Efficient Deobfuscation of Linear Mixed Boolean-Arithmetic Expressions

TL;DR

This paper introduces SiMBA, a simple and efficient algorithm that outperforms previous methods in deobfuscating linear Mixed Boolean-Arithmetic expressions, simplifying complex obfuscations faster and more reliably.

Contribution

The paper presents SiMBA, a novel algorithm that fully deobfuscates linear MBAs more efficiently than existing tools, with improved accuracy and speed.

Findings

SiMBA deobfuscates all linear MBAs.

SiMBA is faster than previous algorithms.

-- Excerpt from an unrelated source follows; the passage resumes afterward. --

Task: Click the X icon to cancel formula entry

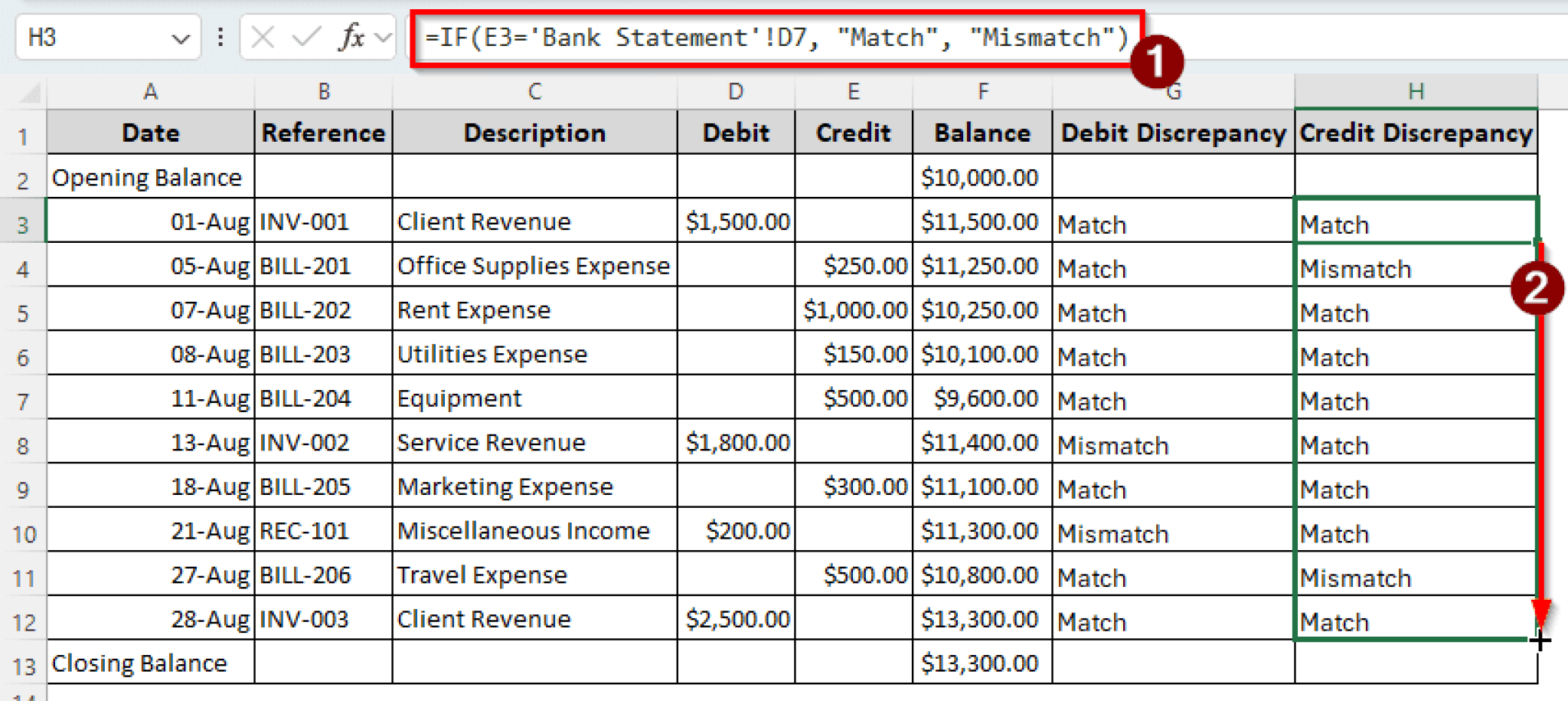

SiMBA reliably finds simple solutions.

Abstract

Mixed Boolean-Arithmetic (MBA) expressions are frequently used for obfuscation. As they combine arithmetic as well as Boolean operations, neither arithmetic laws nor transformation rules for logical formulas can be applied to suitably complex expressions, making MBAs hard to simplify and solve. In 2019, Liu et al. demystified linear MBAs, leveraging a transformation between the set $B=\{0,1\}$ of bit values and the set $B^n$ of words of length $n\in\mathbb{N}$ for linear MBAs, originally introduced by Zhou et al. in 2007. With their MBA-Blast and MBA-Solver algorithms, they outperform existing tools noticably in terms of performance as well as ability to simplify of such MBAs. We propose a surprisingly simple algorithm called SiMBA that improves upon MBA-Blast and MBA-Solver in that it can deobfuscate all linear MBAs, does not miss particularly simple solutions and takes only a fraction of their runtime.